Ele disse ainda que pretende tirar do MEC a influência do educador Paulo Freire, alinhado à esquerda.

“Você pega um garoto, um chinês, um japonês, um israelense de 15 anos de idade, ele sabe balancear uma equação química, ele já sabe de cor o livro de Isaac Newton, de física, ele já sabe integral, derivada. O nosso [garoto] tem pensamento crítico. Está decidindo se vai ser homem ou mulher, que é a grande questão da vida dele, e militância política”, afirmou.

Ainda sobre propostas, Bolsonaro disse que não manterá o Ministério de Segurança Pública, criado pelo governo de Michel Temer, se for eleito. Outra pasta que seria cortada seria a dos Direitos Humanos, e ambas seriam transformadas em secretarias.

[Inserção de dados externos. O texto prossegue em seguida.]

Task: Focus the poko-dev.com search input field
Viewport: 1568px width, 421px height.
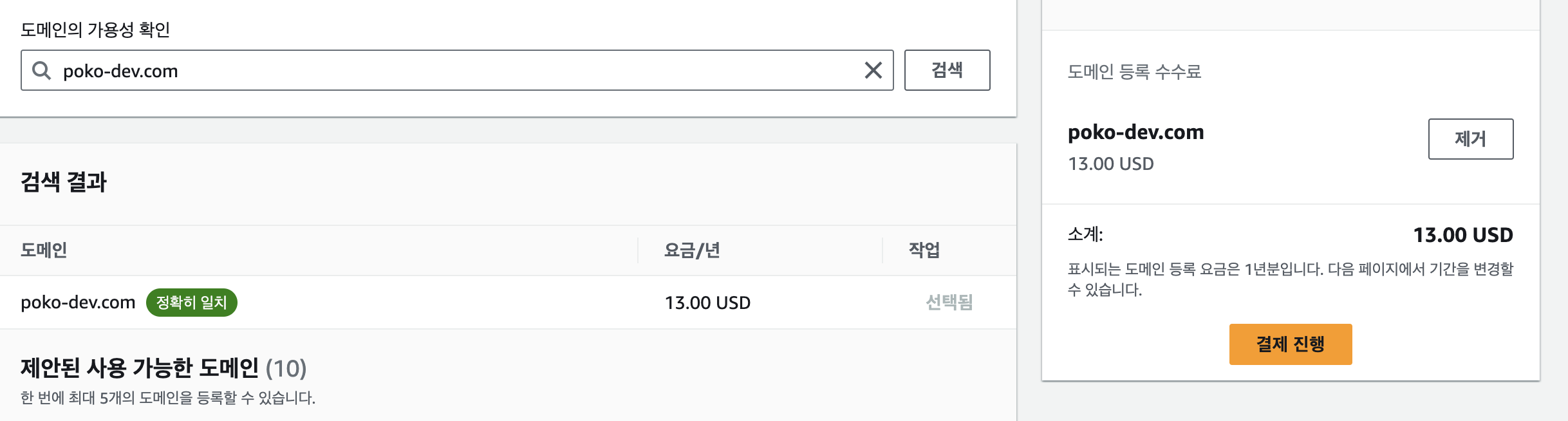Action: point(451,70)
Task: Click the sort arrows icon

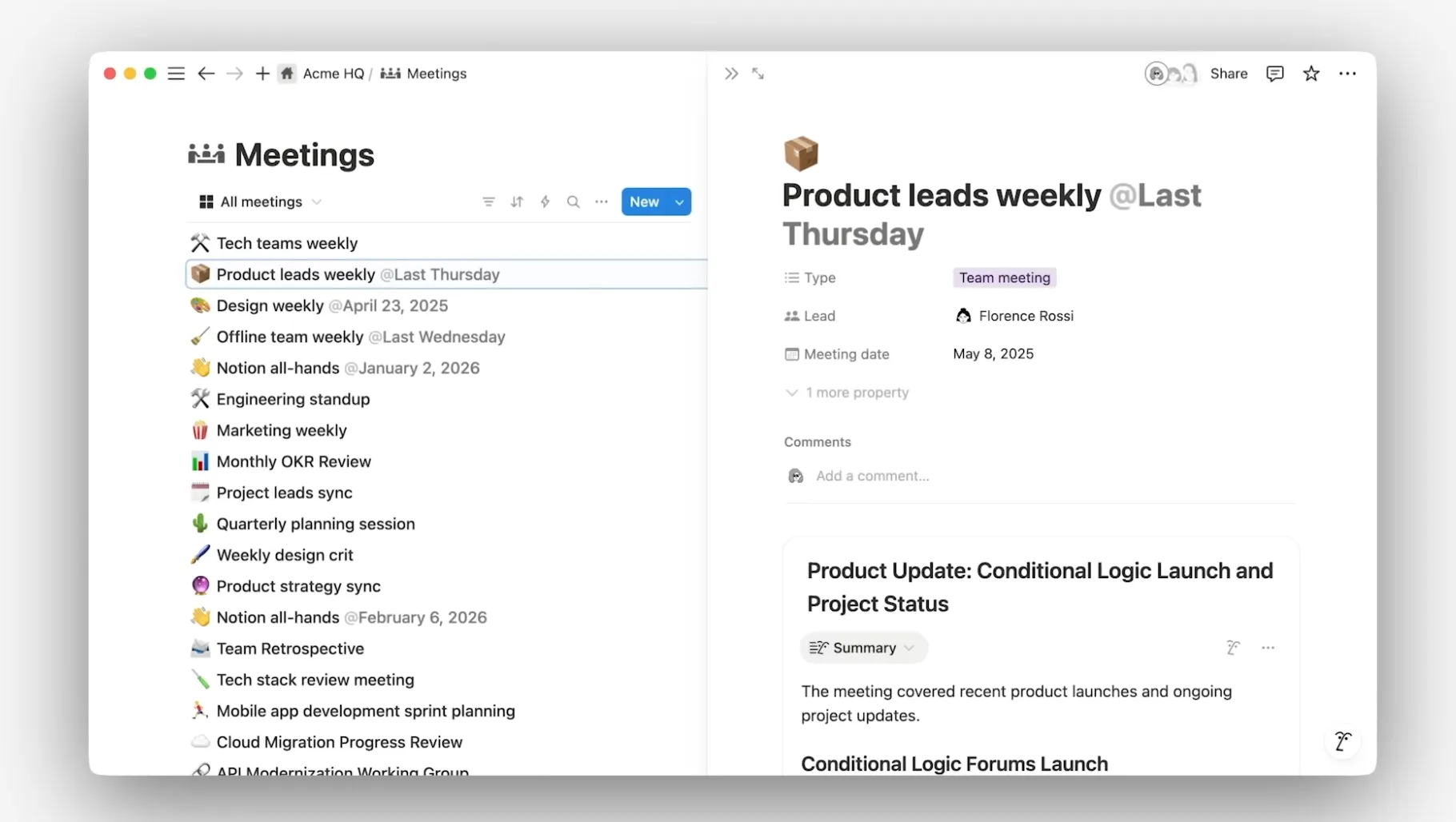Action: coord(517,202)
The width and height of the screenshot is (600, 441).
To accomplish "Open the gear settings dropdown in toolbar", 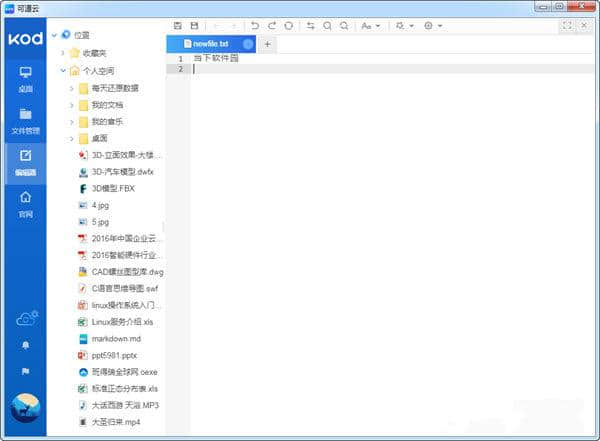I will 433,25.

O presidenciável reconheceu que tem evitado fazer piadas para fugir de críticas. Embora tenha feito toda sua carreira política em torno de declarações polêmicas, ele tem suavizado seu discurso para desfazer a imagem de racista, misógino e homofóbico.

“A gente quer chegar [ao Palácio do Planalto], mas não pode perder autenticidade. Esse Brasil tá muito chato. Contar piada de cearense cabeçudo dá o maior problema do mundo, de gaúcho macho, de goiano… Não pode brincar mais no Brasil, cara”.

Questionado sobre o que pensa do ditado popular, que diz que “entre briga de marido e mulher não se mete a colher”, esquivou-se.

“Vocês já estão querendo achar que eu sou conselheiro matrimonial aqui. Eu não sou conselheiro matrimonial”, afirmou.

Por outro lado, o candidato criticou os homens que não aceitam o fim dos relacionamentos e agridem as mulheres ao defender a liberdade de escolha de cada uma das partes do casal.